The divergence in global monetary policy - as the Federal Reserve prepares for its first rate hike in mid-2015 while counterparts in Japan and Europe consider adding stimulus - will drive the U.S. dollar higher this quarter, a CNBC survey of currency strategists and traders shows.
The rise of the dollar index – a gauge of the greenback's value against a basket of six major currencies – has been virtually unassailable, racking up gains for a record 12 straight weeks – its longest winning streak since its 1971 free float under President Nixon.
"We expect a strategically strong dollar over an extended period measured in months and years," said David Kotok, chief investment officer at U.S. money manager Cumberland Advisors with $2.3 billion in assets under management. "Our central bank is at neutral and unlikely to revert to QE (quantitative easing) again. The rest of the world has not reached that stage."
Kotok is not alone.
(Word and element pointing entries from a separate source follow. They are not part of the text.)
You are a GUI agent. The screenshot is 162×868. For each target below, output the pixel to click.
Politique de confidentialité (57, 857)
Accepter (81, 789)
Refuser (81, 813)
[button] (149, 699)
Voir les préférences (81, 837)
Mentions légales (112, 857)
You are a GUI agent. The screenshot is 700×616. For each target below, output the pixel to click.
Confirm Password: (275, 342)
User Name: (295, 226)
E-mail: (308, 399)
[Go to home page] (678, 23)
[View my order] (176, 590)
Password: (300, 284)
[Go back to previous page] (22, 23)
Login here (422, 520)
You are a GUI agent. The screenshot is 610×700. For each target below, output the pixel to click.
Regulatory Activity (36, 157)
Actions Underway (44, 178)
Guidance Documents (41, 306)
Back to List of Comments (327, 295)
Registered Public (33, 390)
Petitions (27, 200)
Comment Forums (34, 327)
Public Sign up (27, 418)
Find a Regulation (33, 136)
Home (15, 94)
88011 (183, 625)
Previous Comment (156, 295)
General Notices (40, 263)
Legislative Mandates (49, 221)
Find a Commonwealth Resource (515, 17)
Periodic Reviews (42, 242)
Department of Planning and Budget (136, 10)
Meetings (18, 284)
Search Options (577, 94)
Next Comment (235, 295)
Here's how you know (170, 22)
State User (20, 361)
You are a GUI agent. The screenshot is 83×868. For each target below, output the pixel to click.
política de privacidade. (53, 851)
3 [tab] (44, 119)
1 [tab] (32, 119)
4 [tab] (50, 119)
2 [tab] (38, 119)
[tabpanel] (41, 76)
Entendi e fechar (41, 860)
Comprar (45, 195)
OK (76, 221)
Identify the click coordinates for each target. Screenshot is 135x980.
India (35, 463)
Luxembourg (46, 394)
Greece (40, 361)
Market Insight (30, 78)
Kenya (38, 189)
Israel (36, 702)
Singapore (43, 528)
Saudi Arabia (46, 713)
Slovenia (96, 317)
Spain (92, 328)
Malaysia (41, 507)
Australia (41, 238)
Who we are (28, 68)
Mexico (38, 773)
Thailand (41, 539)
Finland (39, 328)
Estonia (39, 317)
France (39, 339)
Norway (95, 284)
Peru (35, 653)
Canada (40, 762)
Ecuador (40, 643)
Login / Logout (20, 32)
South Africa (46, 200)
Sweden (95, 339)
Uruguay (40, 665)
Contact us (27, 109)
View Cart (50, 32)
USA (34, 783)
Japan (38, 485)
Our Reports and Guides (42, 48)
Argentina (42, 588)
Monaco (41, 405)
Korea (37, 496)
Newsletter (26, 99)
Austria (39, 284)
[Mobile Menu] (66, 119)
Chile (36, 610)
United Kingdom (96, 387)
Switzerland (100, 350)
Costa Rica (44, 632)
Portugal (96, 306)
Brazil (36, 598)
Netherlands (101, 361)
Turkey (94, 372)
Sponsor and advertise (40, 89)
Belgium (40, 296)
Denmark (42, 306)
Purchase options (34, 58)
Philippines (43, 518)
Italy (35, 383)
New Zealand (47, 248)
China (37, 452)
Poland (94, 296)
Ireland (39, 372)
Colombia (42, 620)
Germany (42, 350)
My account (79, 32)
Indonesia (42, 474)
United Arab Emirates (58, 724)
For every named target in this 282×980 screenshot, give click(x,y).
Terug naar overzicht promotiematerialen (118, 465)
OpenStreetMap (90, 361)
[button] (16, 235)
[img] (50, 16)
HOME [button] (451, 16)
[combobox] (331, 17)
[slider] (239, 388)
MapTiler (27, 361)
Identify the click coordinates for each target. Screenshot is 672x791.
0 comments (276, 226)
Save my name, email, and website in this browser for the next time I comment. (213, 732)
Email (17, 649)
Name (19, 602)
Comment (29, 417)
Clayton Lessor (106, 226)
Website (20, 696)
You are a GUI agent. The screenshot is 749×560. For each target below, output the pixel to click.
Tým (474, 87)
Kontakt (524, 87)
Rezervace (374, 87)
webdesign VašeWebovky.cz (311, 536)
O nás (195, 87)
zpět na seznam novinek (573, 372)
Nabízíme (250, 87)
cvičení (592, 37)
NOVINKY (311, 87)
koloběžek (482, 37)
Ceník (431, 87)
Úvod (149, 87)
Eighty one percent of respondents expect the greenback to set new highs, while just under a fifth believes the rally will fade.
In a research report on September 30, Deutsche Bank flagged the dollar's ascent as a major headwind for the commodities complex and predicted that the move has further to go.
"A new long-term uptrend in the U.S. dollar is now firmly entrenched and will continue to pose risks to large parts of the commodities complex," Deutsche Bank strategists said in their Commodities Quarterly. "On our reckoning we are only half way through the current U.S. dollar cycle in duration and magnitude terms."